Showtime 8 p.m. with $8 admission; discounts on craft beer and organic wine during the screening.
The Psychotronic Film Society’s ongoing weekly showcase of overlooked or marginalized feature films from around the world continues with a special 65th birthday salute to the Knight Rider himself, international camp icon of both acting and pop music David Hasselhoff. In his honor, the PFS will screen the forgotten 1985 made-for-TV thriller “Terror at London Bridge,” which stars the Hoff as an unorthodox Arizona policeman who becomes convinced that a series of unsolved killings in his sleepy little tourist town of Lake Havasu are actually being committed by the reincarnation of famed British serial murderer Jack the Ripper, whose soul has been released from a stone in which it had been imprisoned for almost 100 years.

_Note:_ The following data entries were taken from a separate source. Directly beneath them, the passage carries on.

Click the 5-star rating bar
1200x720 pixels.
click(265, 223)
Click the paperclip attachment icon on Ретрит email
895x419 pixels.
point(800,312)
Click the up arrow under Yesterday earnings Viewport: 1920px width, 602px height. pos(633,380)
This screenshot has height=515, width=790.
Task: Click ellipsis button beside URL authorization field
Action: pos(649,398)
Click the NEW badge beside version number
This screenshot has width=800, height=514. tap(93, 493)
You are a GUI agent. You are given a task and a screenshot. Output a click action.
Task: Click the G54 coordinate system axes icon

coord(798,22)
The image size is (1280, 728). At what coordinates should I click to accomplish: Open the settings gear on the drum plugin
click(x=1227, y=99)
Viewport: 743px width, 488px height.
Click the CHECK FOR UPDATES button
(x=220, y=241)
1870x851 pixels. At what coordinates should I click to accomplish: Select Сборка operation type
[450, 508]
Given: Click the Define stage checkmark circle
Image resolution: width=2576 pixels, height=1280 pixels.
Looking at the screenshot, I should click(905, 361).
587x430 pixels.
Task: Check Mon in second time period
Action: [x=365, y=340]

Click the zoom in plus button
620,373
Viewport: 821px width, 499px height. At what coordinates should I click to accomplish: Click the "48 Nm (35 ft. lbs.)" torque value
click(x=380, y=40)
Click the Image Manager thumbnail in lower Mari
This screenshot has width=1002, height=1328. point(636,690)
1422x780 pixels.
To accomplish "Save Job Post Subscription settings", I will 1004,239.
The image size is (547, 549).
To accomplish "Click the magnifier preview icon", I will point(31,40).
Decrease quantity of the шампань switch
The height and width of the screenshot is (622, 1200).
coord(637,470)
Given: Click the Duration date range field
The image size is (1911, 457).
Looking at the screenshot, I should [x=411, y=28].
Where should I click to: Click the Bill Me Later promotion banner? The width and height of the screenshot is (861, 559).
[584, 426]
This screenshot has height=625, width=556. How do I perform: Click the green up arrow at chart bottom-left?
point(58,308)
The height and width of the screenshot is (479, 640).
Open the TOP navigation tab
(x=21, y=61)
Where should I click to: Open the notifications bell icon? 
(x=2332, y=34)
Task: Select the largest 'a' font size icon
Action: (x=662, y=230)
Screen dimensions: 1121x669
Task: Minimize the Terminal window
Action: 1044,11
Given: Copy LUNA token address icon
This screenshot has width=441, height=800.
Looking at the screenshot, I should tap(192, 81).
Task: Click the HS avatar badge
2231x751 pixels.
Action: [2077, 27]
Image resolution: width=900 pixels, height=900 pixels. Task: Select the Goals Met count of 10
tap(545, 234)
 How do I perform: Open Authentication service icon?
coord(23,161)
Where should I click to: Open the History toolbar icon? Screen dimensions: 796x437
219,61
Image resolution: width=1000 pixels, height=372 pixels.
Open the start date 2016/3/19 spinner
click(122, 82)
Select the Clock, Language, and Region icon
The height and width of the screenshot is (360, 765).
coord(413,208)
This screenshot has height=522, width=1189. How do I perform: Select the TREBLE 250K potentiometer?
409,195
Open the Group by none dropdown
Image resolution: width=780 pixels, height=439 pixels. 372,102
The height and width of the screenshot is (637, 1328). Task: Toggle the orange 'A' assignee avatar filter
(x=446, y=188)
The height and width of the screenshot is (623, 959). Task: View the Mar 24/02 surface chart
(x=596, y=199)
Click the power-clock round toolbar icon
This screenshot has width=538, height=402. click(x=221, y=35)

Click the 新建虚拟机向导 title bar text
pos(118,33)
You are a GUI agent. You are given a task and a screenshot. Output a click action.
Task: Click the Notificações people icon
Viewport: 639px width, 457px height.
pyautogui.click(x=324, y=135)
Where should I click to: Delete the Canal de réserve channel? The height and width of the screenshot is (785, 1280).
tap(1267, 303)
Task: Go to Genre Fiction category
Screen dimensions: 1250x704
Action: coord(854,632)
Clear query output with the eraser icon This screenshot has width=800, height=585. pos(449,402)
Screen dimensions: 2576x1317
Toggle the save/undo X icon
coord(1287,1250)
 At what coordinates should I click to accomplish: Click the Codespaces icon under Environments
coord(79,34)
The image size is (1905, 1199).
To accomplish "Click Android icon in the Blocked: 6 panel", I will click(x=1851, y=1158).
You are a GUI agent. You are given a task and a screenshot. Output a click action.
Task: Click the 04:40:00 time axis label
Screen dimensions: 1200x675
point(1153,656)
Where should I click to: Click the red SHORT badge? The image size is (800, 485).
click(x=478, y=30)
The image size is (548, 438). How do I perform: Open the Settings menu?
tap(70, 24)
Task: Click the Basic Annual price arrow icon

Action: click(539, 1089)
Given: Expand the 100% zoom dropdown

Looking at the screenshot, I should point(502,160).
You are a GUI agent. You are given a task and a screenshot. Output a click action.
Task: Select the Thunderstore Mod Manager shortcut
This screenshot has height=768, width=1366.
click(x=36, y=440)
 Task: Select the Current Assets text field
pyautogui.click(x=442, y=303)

Co-starring Adrienne Barbeau (“Creepshow”), Rose Marie (TV’s “The Dick Van Dyke Show”) and the criminally under-appreciated Randolph Mantooth (TV’s “Emergency”), this surprisingly entertaining obscurity was written by William F. Nolan, the same man who peened the screenplays for Dan Curtis’ way-cool 1970s horror pilot “The Norliss Tapes,” as well as co-wrote the original novel on which the film and TV series “Logan’s Run” were based. Legitimately creepy at times, yet endearingly cheesy throughout, “Terror at London Bridge” aka “Bridge Across Time” is something of a Hasselhoff rarity which should be a treat for fans of his unique approach to the dramatic arts.